Dual Pentium IIs Pack Power into Servers
- By Michelle Speir
- Apr 04, 1999
Testing by Andreas Uiterwijk And Chip Pettirossi
If you are looking for a PC server with plenty of horsepower and storage space, a 450 MHz Intel Corp. Pentium II dual-processor system may be the answer.
This class of workgroup servers is designed for file storage and data safety. However, the dual processors offer good investment protection because they let you add storage or run applications from the server, which frees up desktop space. And these servers are affordable, priced at about $10,000 or less.
The newest PC servers on the market are powered by Intel's Xeon processors. However, most servers with Xeon processors are being offered only in four-processor configurations, which places them in the enterprise server category. For a workgroup file server roundup, the dual 450 MHz Pentium II processor configuration is more appropriate, which is why our test center chose to test the Pentium IIs instead of the Xeons.
We tested offerings from four vendors: Compaq Computer Corp., DTK Computer Inc., Gateway Inc. and Micron Electronics Inc. We also requested servers from Dell Computer Corp., Hewlett-Packard Co. and Intergraph Corp., but these companies declined to participate in this review. (Dell told us its product was at the end of its life cycle, HP said the company was between product cycles, and Intergraph said its product was in transition.)
All the servers in this comparison feature Intel's 440BX chipset with a 100 MHz frontside bus, 256M of SDRAM and up to 32M of Redundant Array of Independent Disks cache. We asked for a RAID 5 disk configuration, which offers faster performance than other RAID configurations and protects data by striping it across all five hard disks. Therefore, the 40G to 45G of total storage space we specified was reduced to 30G to 35G of usable storage space.
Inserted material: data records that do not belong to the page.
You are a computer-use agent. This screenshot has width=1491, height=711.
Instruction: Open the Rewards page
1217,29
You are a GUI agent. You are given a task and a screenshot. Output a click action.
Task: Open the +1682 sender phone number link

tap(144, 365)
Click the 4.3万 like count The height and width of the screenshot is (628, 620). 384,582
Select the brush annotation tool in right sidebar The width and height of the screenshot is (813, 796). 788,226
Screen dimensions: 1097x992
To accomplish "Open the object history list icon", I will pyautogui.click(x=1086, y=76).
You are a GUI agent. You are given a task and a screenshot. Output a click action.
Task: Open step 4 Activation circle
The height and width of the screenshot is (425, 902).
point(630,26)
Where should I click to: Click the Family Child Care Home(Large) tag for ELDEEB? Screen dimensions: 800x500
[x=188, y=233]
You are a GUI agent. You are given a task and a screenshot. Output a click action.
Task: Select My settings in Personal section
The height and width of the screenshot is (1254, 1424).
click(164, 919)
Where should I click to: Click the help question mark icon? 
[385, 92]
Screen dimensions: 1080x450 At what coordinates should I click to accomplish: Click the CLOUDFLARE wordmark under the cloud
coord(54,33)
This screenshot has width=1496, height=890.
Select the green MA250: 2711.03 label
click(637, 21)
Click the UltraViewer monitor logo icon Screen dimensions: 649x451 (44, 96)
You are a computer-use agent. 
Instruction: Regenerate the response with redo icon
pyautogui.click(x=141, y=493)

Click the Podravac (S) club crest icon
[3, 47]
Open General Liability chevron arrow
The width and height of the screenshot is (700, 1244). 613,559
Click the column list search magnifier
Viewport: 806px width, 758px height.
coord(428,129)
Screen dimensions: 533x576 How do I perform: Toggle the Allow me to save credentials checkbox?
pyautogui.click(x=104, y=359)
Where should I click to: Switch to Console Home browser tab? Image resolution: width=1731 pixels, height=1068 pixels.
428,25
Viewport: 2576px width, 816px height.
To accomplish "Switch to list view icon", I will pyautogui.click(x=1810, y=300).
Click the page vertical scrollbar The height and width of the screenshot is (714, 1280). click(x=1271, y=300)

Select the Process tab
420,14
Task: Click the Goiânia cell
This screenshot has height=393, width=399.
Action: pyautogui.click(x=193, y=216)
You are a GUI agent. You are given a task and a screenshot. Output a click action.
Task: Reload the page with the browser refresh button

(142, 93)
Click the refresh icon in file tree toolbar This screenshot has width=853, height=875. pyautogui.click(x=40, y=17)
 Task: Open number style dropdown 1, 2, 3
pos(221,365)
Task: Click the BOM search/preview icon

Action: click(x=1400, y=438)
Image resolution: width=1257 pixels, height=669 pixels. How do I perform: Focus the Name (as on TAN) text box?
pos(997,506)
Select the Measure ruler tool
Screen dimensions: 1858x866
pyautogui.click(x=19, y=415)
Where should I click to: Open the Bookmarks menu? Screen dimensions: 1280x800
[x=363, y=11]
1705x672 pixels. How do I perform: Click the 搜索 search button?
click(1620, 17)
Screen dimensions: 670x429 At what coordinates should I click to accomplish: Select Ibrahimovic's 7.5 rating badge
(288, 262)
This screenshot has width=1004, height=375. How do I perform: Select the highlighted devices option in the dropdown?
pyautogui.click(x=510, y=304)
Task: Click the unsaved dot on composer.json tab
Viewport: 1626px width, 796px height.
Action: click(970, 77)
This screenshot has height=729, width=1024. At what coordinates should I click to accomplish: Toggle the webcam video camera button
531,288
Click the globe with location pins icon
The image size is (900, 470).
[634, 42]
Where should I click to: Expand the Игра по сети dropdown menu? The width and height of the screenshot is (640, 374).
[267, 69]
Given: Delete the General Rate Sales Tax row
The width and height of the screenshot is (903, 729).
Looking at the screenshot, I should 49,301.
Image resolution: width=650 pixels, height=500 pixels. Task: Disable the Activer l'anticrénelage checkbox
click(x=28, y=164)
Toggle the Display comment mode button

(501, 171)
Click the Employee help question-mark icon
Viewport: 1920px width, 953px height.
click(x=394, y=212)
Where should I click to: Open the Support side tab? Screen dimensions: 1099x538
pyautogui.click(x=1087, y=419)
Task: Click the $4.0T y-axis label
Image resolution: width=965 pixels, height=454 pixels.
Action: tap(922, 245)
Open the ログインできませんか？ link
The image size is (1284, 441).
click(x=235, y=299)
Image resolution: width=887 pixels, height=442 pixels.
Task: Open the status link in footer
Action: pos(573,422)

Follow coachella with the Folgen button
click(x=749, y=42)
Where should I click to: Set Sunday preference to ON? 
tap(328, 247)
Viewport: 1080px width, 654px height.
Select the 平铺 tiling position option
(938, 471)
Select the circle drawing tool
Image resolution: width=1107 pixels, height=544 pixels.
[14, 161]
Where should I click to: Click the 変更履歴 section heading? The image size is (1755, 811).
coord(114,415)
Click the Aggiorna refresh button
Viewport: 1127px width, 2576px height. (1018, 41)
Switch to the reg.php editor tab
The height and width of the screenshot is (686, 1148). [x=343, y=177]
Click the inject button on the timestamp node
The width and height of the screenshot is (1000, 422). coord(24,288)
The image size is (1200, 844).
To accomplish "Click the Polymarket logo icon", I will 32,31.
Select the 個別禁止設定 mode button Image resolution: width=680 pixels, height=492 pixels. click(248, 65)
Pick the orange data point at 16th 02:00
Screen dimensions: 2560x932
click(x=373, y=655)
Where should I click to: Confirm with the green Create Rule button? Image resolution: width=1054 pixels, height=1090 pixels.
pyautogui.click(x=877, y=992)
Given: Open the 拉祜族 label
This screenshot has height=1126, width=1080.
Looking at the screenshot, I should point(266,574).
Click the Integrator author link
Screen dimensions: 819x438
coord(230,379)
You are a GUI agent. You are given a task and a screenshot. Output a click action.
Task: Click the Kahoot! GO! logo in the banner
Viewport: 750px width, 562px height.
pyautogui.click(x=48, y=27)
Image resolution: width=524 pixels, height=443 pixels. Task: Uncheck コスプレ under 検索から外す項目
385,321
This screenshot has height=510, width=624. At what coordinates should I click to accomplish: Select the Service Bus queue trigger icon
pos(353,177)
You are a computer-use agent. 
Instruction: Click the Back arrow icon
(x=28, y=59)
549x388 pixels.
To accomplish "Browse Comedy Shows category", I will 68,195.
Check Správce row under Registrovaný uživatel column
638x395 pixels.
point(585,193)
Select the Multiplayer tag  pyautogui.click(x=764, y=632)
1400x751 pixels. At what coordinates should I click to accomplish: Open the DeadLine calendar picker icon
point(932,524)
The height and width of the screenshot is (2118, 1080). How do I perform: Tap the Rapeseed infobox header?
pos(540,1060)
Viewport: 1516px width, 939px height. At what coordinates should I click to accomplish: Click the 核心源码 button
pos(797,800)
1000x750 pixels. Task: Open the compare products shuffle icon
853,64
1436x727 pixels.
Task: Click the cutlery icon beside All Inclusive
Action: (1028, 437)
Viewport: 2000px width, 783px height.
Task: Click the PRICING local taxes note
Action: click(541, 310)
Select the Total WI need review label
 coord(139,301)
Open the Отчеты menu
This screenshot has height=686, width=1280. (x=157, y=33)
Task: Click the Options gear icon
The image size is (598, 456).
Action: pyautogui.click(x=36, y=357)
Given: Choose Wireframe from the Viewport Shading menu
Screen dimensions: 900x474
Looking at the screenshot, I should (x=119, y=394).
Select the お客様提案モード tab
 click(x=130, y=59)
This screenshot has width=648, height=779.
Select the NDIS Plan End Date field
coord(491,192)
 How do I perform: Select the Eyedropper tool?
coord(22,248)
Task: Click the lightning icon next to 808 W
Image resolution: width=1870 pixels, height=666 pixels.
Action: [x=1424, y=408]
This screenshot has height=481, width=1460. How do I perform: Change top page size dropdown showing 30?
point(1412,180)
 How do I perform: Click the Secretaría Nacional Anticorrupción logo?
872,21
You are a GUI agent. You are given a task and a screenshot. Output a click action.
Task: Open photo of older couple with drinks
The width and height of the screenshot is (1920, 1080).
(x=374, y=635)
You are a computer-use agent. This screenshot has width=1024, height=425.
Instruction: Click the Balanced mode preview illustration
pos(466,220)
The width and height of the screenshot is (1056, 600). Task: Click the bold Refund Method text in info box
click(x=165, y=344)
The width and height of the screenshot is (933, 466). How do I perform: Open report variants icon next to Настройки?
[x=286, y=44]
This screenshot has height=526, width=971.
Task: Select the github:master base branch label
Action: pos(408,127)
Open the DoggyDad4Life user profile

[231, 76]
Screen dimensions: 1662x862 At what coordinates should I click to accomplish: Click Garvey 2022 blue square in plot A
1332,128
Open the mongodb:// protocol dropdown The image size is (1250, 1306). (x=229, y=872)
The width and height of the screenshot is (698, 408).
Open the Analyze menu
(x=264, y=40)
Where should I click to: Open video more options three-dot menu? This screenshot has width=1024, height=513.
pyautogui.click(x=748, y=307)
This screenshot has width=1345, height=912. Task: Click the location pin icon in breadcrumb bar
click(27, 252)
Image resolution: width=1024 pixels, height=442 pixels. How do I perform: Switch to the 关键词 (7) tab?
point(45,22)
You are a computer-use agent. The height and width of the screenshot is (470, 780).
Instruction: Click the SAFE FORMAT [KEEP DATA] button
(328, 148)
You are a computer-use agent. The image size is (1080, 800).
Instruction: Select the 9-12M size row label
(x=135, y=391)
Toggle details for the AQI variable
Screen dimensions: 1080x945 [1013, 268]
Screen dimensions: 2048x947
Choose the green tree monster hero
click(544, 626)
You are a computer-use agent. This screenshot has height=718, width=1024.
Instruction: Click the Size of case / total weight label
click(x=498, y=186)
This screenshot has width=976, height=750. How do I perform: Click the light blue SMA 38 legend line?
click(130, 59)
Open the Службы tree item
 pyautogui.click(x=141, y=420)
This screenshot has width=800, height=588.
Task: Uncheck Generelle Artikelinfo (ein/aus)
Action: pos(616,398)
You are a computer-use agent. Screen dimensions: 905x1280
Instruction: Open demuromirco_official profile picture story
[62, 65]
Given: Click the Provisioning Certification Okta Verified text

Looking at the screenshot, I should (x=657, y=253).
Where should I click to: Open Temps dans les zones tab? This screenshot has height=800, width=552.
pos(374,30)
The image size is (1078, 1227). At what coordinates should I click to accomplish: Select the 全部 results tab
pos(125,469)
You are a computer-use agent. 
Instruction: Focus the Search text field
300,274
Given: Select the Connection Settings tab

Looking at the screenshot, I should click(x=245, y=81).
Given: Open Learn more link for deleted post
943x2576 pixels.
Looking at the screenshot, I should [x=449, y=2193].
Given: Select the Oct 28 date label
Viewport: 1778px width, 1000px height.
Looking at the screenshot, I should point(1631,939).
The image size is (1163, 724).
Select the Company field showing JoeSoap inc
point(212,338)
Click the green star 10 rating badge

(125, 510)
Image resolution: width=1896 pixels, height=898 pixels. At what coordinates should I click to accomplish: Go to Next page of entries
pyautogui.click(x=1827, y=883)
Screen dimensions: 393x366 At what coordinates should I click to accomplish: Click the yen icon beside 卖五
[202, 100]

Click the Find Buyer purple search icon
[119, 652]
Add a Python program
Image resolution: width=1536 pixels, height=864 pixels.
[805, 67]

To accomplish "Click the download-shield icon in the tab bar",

To measure server performance, we ran Bluecurve Inc.'s Dynameasure/File Professional Edition 2.0, a benchmark that simulates users working on networked clients and servers. We reported the results using two measurements of hard disk performance: throughput and average response time. Throughput represents the input/output rate for file workloads, measured in kilobytes per second. Average response time is the average amount of time, in seconds, that each client request to the server was acknowledged.
In all four servers, the performance bottleneck was the disk subsystem. In other words, I/O to the disks was where performance suffered when the machines were stressed.
The test center also observed that server management capabilities have increased. Features such as intrusion detection and system utilization monitoring can head off trouble, and the latest management software enables you to check factors ranging from fan speeds to memory status to system and CPU temperature.
Compaq's ProLiant 1600 earned our Best Buy Award, with a final score of 8.23 on our scale of 1 to 10. It turned in the best average response time and the second-best throughput, and we loved the completely tool-free, modular chassis. Micron's NetFrame 3100 followed with a score of 7.14. It ranked ahead of the Gateway ALR 8200 NTS because of its higher throughput and slightly better system management. The Gateway came in third with a score of 6.96 and the benefit of excellent expandability.
DTK's APRI-81S/P450 was hurt by poor management, documentation and technical support, giving the product a score of 6.12. However, the DTK unit was by far the least expensive system in the roundup. At $5,480, it was $3,000 less than the least expensive of the other three.